Dataset rows
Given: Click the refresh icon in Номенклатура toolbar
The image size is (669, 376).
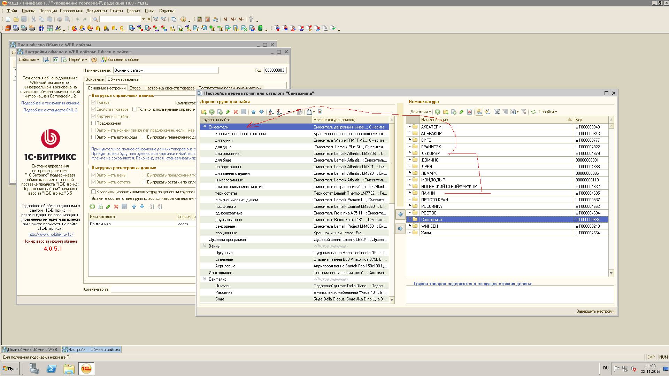Looking at the screenshot, I should click(533, 112).
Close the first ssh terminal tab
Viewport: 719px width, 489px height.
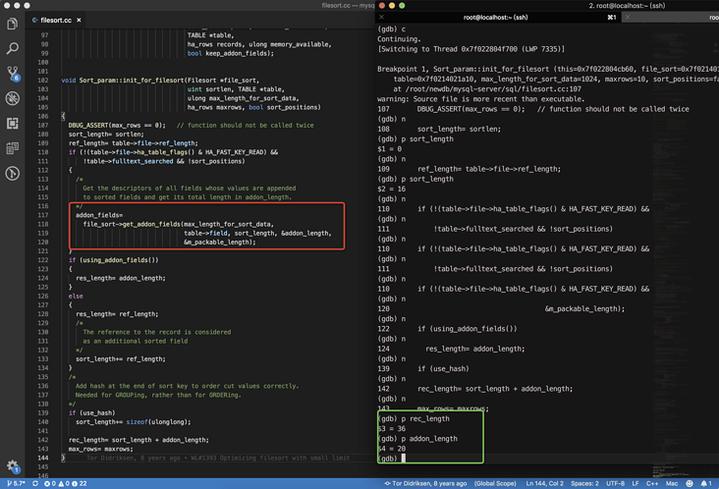click(382, 17)
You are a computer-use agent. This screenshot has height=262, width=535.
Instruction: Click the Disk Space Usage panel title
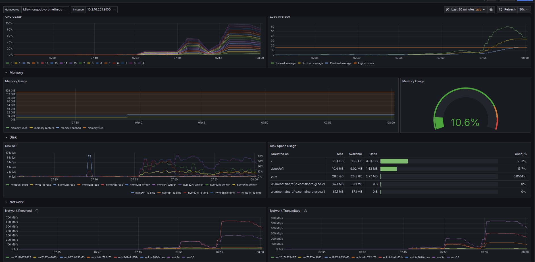[x=283, y=146]
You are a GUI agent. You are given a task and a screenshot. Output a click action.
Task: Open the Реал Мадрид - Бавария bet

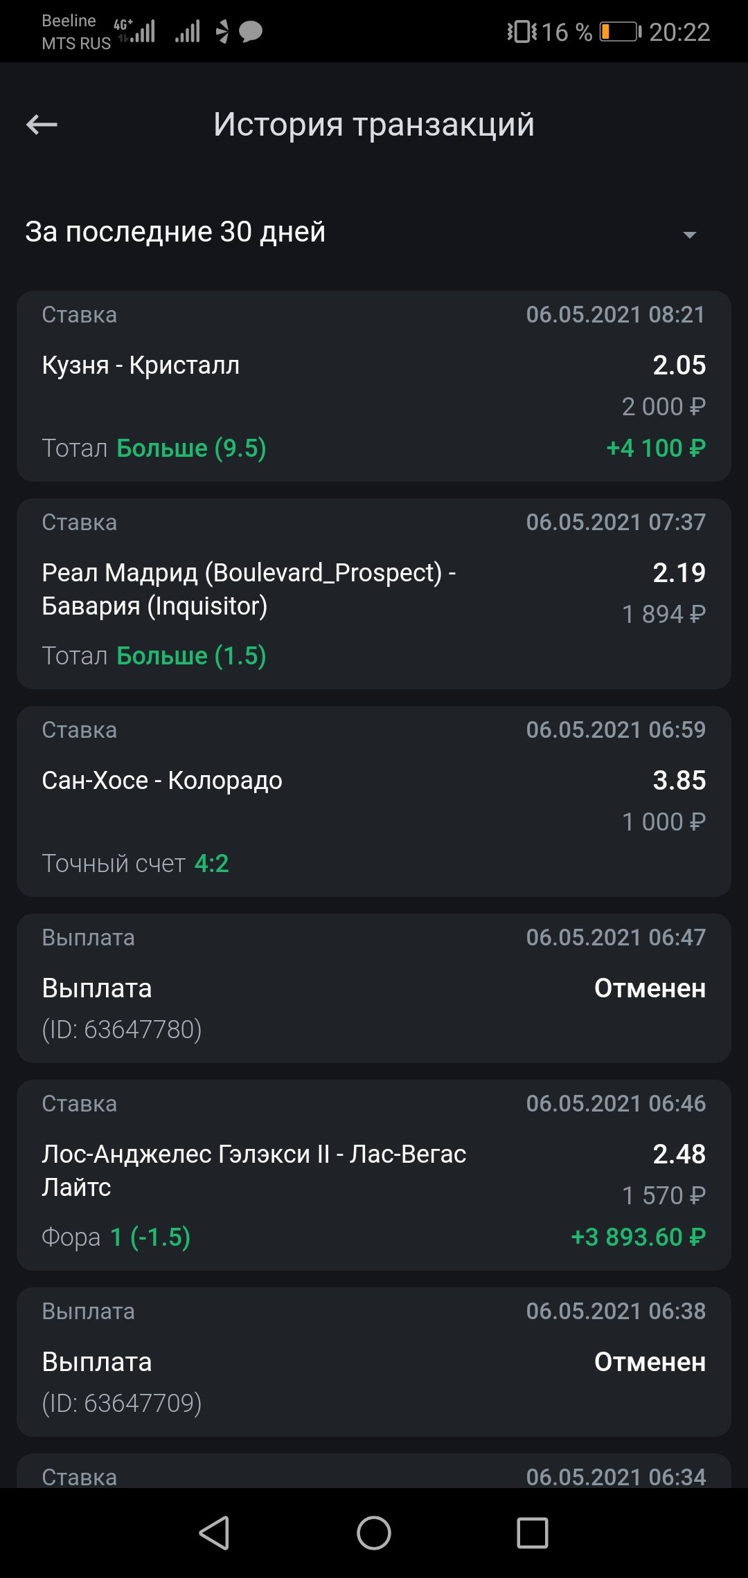pos(374,593)
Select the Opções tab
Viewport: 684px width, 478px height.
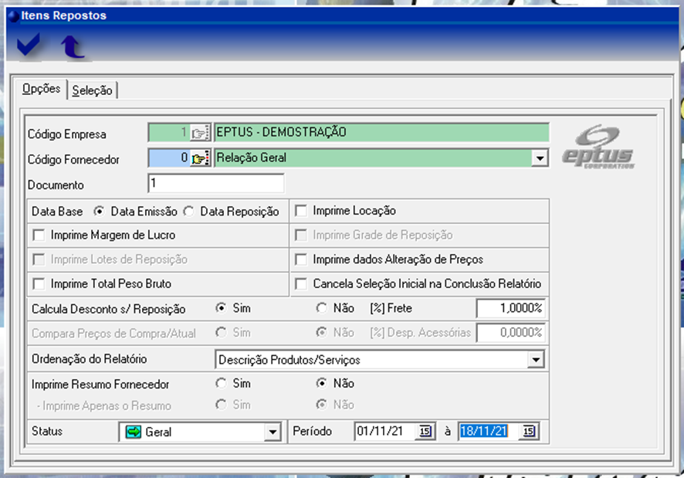[x=41, y=89]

What is expected: Reproduce the listing above verbatim, line for line, and omit the pictures.

Answer to this exercise:
Given: Click the refresh icon in Номенклатура toolbar
The image size is (669, 376).
Looking at the screenshot, I should click(533, 112).
Close the first ssh terminal tab
Viewport: 719px width, 489px height.
click(382, 17)
You are a computer-use agent. This screenshot has height=262, width=535.
Instruction: Click the Disk Space Usage panel title
[x=283, y=146]
You are a GUI agent. You are given a task and a screenshot. Output a click action.
Task: Open the Реал Мадрид - Бавария bet

pos(374,593)
Select the Opções tab
Viewport: 684px width, 478px height.
[x=41, y=89]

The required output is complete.